§ **DOCUMENT SECTION**
┌──

For those with long memories, our report today on Labour's plans to go into the next election promising an overhaul of our electoral system will feel ominously familiar. When Labour was swept to power in the electoral landslide of 1997, one of its manifesto pledges was a referendum on reforming the voting system. Needless to say, such bold intentions did not survive the transition from opposition to office.

When a commission chaired by Lord Jenkins came up with an elegant and practical blueprint for reform the following year, the report was quickly shelved by ministers. That promised referendum never came.

So why has the ministerial appetite for reform been reawakened now? This will inevitably be interpreted by some as a last ditch effort by Labour to avoid defeat in next year's election. Yet while there are some indications that a commitment to voting reform might boost Labour's appeal somewhat, there is no evidence to suggest it would have a decisive impact on the outcome of next year's vote.

The idea that this is all about narrow partisan self-interest also fails to take into account how the recent parliamentary expenses scandal has concentrated the minds of all politicians on the need for a rupture in Westminster's business-as-usual approach. The volcanic public outrage over MPs' misappropriation of public money might have disappeared from the headlines but politicians are well aware that it continues to burn fiercely in the country.

That anger has always been about more than duck houses and gardening bills. Those revelations were the trigger, but the vehemence of the public response to the affair was fuelled by widespread dissatisfaction about the remoteness of MPs and pent-up frustration with an unresponsive political system. If politicians are feeling their way to a solution to that frustration, we should welcome that effort.

Put simply, our voting system is malfunctioning. The country is replete with "safe" parliamentary seats, which render the votes of millions of the electorate effectively meaningless. Meanwhile, under the present first-past-the-post system smaller parties have no chance to translate their support into representation at Westminster. We see the baleful consequences of this in increasingly meagre turnouts at elections and the growing alienation of the general public from their political representatives.

Labour has proved a fickle supporter of electoral reform over the years. And David Cameron, despite the Conservative leader's professed desire for a "massive, sweeping, radical distribution of power" has set his face against reform of the voting system. Yet none of this provides an excuse for those who believe that reform would be invigorating for our democracy to give up.

On the contrary, the fact that Labour looks likely to put electoral reform on the political agenda in the run-up to the next election means that public pressure on the two main parties (the Liberal Democrats have always been advocates) is more vital than ever. Labour must finally deliver on a promise it made more than a decade ago. And the Conservatives need to match their reforming rhetoric with serious proposals. Now is the time to impress on all of our politicians that electoral reform is the people's will.

└──

§ **THE TASKS**
1. Answer these from the editorial on electoral reform:
(a) In what year did Labour come to power in an electoral landslide?
(b) Who chaired the commission that produced a blueprint for reform?
(c) Which party does the editorial say has always advocated electoral reform?
2. From the editorial on electoral reform, return the passage from "That anger has" up to and including "welcome that effort.", word for word.
3. Name every political party mentioned in the editorial on electoral reform.
The material that comes next has no role in any of the tasks.

§ **DATA LINES**
┌──

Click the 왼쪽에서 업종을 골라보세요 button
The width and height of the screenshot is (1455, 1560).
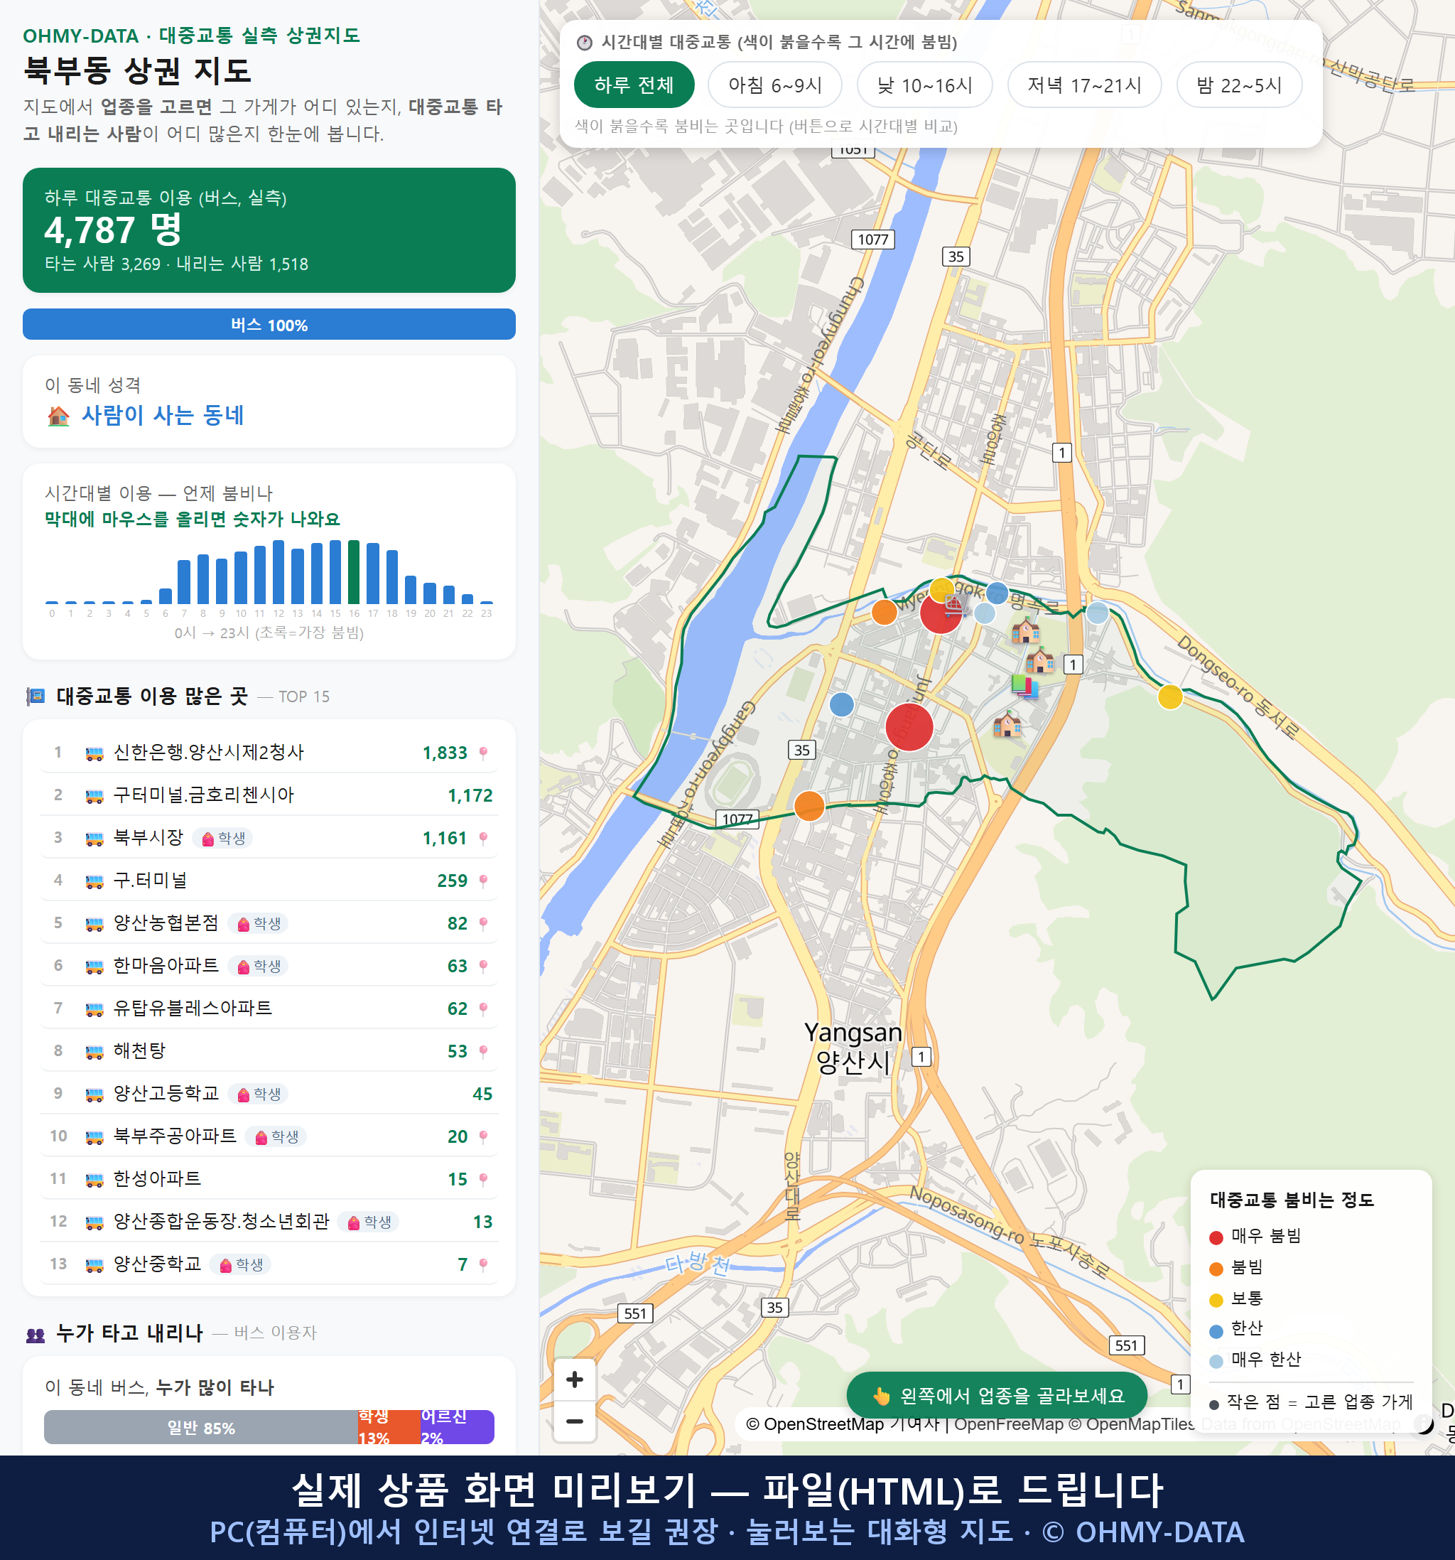[996, 1395]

└──

§ **ANSWERS BY TASK**
1.
(a) 1997
(b) Lord Jenkins
(c) The Liberal Democrats

2.
That anger has always been about more than duck houses and gardening bills. Those revelations were the trigger, but the vehemence of the public response to the affair was fuelled by widespread dissatisfaction about the remoteness of MPs and pent-up frustration with an unresponsive political system. If politicians are feeling their way to a solution to that frustration, we should welcome that effort.

3. Labour, the Conservatives, the Liberal Democrats